[ [ [ Les Sans-papiers de Bruxelles occupent... les grues - Yannis Lehuédé

Leur nombre ne fait qu’augmenter. Une puis trois, et maintenant, six grues sont occupées par une quarantaine de Sans-papiers.

Mardi 22 juillet déjà, trois sans-papiers étaient montés sur une grue, place des Martyrs à Bruxelles face à l’Office des Etrangers. Il s’agissait de trois Iraniens, une femme et deux hommes, qui menaient une grève de la faim à la maison de l’Amérique latine à Ixelles. Ils réclamaient un titre de séjour d’une durée minimale de neuf mois et un permis de travail C, comme l’avaient obtenu les grévistes de la faim de l’église du Béguinage au bout de 56 jours de jeûne.

Le samedi suivant, les sans-papiers funambules étaient redescendus après avoir passé quatre nuits suspendus à quelques dizaines de mètres de hauteur. « Les trois grévistes n’ont reçu aucun titre de séjour provisoire, ni promesse de régularisation », avait tenu à préciser lundi l’Office des étrangers, qui avait refusé de négocier directement auprès des Iraniens ou des Collectifs de soutien aux sans-papiers.

Cette action spectaculaire a inspiré d’autres Sans-papiers à Bruxelles

Cinq grévistes de la faim de l’Université Libre de Bruxelles (ULB) sont montés sur deux grues dimanche soir et ont été rejoints durant la nuit par deux autres occupants du bâtiment de l’avenue Buyl à Ixelles. Une troisième grue a été prise d’assaut par deux sans-papiers qui ne font pas partie des grévistes de l’ULB.

Lundi, peu avant 17H00, 14 sans-papiers ont à leur tour profité de l’absence de périmètre de sécurité dans la rue Grétry pour monter sur la grue et rejoindre ses trois premiers occupants.

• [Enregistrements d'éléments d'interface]

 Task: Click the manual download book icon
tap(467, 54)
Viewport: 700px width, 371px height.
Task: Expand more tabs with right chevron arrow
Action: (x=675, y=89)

• [Consignes]
1) Modifiez le passage du texte sur les sans-papiers de Bruxelles qui commence à « [ [ [ Les Sans-papiers » et se termine à « quarantaine de Sans-papiers. », en remplaçant « grues » par « tours ».
2) Poursuivez le texte sur les sans-papiers montés sur les grues de Bruxelles à partir de l'endroit où il s'interrompt.
Les lignes ne jouent aucun rôle dans cet exercice.

• [Corrigé]
1)
[ [ [ Les Sans-papiers de Bruxelles occupent... les tours - Yannis Lehuédé

Leur nombre ne fait qu’augmenter. Une puis trois, et maintenant, six tours sont occupées par une quarantaine de Sans-papiers.

2)
A ces 23 sans-papiers de haut vol, se sont ajoutés 7 autres personnes montées en fin d’après-midi sur une grue d’un chantier situé à l’angle du boulevard Emile Jacqmain et de la rue de Malines, à Bruxelles.

Deux nouvelles grues bruxelloises ont été investies, dans la nuit de lundi à mardi. Six personnes sans-papiers sont montées sur une grue de la place Schuman et plusieurs autres individus sont montés sur une grue près du Palais des Beaux-Arts.

Sur la seule place De Brouckère, où l’action a débuté, une trentaine de demandeurs d’asile occupent donc les quatre grues du chantier du futur casino, a indiqué un étudiant du CAS (Comité d’actions et de soutien aux sans-papiers) de l’ULB. « Ils occupent aujourd’hui toutes les grues du chantier et ont passé la nuit à différents étages des grues », précise un étudiant de l’ULB. « Toutes ces personnes sont en grève de la faim et plusieurs d’entre elles sont également en grève de la soif. C’est pour elles la seule manière d’obtenir un titre de séjour ». En occupant l’ensemble des grues du chantier, l’action paralyse les travaux en cours sur ce site.

Dans la nuit de lundi à mardi, un nombre indéterminé de personnes sont également montées sur une grue près du Palais des Beaux-Arts. Six immigrés d’origine marocaine ont par ailleurs pris d’assaut une grue sur la place Schuman.

Un rassemblement a été organisé ce mardi 29 juillet place De Brouckère par le Comité d’actions et de soutien aux sans-papiers de l’ULB. Le CAS dit comprendre le geste désespéré des occupants des grues.

« Nous sommes indignés par la politique criminelle et discriminatoire de la ministre de l’Immigration, une politique du chantage qui encourage les grèves de la faim et les tentatives de suicide pour l’obtention d’un titre de séjour ». « Toutes ces personnes ne font pas partie des grévistes de la faim de l’ULB », précise un membre du comité d’action. « Il y a aussi des personnes qui menaient leur action à Saint-Josse-ten-Node et qui ont décidé de passer à l’étape suivante ».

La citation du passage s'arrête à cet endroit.